The Sunday Independent has learnt that the Central Bank reported the former Anglo Irish Bank to the garda fraud squad over suspicions that a proposal to merge with Irish Nationwide was a fiction aimed at boosting its falling share price.
But in a case of the regulator chasing the rabbit down the wrong hole, embarrassed investigators withdrew the complaint on discovering that senior figures in their own office had known all about it.
According to sources, the Central Bank launched the investigation in 2009 after Brian Lenihan, the then finance minister, told an Oireachtas committee how he had been approached about the proposed merger in September 2008.
Mr Lenihan also told the committee that he was "sceptical" and rejected it.
"We indicated we did not see it as a realistic proposal because the entire banking system was coming under considerable strain."
He pointedly stated that the merger proposal had been canvassed and written about in the media although it was never progressed at official level.
Mr Lenihan's comments are believed to have sparked an investigation in the Central Bank's markets division, which spent several months probing the motivation behind the merger proposals.
In 2010, officials referred the matter to the garda fraud squad for investigation, along with a report highlighting its suspicions of attempted interference in the bank's share price.

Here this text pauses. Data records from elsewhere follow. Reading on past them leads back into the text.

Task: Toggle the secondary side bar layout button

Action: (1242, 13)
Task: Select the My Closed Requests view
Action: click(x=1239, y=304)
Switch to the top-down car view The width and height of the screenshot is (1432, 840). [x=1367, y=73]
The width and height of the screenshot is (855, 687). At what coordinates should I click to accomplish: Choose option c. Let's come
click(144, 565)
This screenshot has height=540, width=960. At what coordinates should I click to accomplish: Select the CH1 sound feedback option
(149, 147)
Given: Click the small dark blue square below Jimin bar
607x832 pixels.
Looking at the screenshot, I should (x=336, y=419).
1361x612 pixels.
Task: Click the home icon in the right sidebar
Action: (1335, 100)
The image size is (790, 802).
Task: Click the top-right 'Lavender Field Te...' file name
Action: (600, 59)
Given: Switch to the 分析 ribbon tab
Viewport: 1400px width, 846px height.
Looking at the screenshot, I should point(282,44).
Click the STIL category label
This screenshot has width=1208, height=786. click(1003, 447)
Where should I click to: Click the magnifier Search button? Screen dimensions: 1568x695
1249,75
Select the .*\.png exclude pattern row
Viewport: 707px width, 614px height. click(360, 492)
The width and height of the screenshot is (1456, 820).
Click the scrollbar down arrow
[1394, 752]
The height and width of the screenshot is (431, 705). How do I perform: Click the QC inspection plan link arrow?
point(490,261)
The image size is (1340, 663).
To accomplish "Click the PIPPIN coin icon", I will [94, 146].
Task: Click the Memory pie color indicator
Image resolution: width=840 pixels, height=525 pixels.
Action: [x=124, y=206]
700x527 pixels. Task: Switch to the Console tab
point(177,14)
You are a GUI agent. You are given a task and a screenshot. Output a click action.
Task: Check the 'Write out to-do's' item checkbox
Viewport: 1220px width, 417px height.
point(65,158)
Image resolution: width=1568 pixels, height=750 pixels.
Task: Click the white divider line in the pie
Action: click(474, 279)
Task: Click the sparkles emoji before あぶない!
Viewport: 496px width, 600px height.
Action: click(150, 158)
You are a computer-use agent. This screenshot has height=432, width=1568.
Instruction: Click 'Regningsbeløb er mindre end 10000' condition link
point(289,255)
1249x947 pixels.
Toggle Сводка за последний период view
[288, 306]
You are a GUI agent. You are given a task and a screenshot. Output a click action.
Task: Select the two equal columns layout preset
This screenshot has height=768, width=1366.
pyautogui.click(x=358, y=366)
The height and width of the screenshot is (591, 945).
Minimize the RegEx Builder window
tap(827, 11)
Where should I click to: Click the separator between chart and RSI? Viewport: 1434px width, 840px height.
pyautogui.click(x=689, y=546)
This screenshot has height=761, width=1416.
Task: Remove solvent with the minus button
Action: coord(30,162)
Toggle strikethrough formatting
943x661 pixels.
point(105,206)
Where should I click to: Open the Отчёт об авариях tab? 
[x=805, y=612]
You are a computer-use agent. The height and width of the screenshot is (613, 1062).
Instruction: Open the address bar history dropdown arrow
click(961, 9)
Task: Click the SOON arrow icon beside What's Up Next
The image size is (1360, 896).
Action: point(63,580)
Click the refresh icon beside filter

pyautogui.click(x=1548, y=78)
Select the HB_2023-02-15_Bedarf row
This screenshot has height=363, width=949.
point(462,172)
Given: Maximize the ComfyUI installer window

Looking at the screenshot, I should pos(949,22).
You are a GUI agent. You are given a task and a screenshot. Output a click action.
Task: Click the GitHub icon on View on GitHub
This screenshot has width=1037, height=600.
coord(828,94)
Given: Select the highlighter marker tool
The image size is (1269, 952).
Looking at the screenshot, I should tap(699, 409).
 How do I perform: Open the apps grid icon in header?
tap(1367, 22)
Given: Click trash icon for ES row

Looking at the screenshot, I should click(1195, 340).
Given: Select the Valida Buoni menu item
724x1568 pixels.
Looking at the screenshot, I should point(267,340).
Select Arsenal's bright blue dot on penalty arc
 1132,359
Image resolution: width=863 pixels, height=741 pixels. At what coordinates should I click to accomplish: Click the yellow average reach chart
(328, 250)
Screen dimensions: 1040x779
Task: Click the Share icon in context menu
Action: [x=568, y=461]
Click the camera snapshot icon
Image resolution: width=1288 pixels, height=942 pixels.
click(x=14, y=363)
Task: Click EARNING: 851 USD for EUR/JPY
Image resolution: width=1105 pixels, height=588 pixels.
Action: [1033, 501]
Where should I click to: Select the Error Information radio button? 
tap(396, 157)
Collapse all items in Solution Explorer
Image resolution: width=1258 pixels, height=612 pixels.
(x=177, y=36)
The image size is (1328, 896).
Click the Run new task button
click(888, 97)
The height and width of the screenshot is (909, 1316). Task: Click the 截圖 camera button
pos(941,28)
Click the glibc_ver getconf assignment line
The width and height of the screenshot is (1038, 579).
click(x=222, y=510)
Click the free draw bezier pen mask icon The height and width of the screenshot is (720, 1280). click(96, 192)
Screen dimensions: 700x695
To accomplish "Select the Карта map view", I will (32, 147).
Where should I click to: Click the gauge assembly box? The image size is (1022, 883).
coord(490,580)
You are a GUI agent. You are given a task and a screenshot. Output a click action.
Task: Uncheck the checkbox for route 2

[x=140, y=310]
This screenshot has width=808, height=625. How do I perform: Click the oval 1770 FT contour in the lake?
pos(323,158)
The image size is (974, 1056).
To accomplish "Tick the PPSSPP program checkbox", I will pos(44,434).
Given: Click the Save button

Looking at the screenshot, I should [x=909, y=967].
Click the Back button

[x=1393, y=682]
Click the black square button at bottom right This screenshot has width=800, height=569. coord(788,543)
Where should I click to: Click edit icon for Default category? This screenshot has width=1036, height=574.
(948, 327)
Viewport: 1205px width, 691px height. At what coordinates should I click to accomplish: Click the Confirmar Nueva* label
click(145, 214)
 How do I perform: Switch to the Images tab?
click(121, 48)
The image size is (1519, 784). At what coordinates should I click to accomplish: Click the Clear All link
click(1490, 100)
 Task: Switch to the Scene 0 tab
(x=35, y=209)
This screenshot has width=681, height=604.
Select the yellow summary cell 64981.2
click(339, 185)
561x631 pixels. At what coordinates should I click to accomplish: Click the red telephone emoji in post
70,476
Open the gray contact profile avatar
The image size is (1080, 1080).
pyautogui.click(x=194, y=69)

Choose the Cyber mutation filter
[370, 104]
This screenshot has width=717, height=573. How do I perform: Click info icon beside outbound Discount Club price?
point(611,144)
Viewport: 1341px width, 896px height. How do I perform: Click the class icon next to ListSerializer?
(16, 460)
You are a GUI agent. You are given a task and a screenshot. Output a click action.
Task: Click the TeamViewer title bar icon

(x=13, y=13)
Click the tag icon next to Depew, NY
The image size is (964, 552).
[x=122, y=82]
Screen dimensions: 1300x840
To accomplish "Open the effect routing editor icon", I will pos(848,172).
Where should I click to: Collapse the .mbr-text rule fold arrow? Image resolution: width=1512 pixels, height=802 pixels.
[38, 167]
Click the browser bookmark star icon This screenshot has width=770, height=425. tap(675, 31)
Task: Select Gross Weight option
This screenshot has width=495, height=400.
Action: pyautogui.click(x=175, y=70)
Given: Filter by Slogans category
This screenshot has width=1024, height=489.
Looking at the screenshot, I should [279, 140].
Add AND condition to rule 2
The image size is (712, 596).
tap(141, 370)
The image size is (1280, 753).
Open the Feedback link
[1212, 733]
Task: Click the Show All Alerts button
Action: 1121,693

A senior official at the Central Bank made a formal complaint to gardai.
The Sunday Independent has learnt that the Central Bank abandoned the case, after discovering that some of its own top officials had been briefed on the merger, undermining the contention that the merger proposal was a hoax.
In particular, it is understood that Con Horan, the second in command in the Financial Regulator's office, had been briefed on the merger proposal between Anglo and Irish Nationwide but the investigation team in the Central Bank was unaware of this.
The Central Bank said last week that it could not comment on the matter. One informed source said the case was another example of the communication breakdowns.
The role of the Office of the Financial Regulator – which is part of the Central Bank – was sharply criticised at the conclusion of the Anglo trial by Judge Martin Nolan.
Judge Nolan highlighted the failings in the State agency, including how its failure to take action "gave the green light" for illegal loans to a group of wealthy businessmen to buy shares in the bank.
Mr Horan was "candid and did his best" in giving evidence, the judge said.
But his boss, Patrick Neary, "seemed to have limited recall" and "difficulty in recalling several events".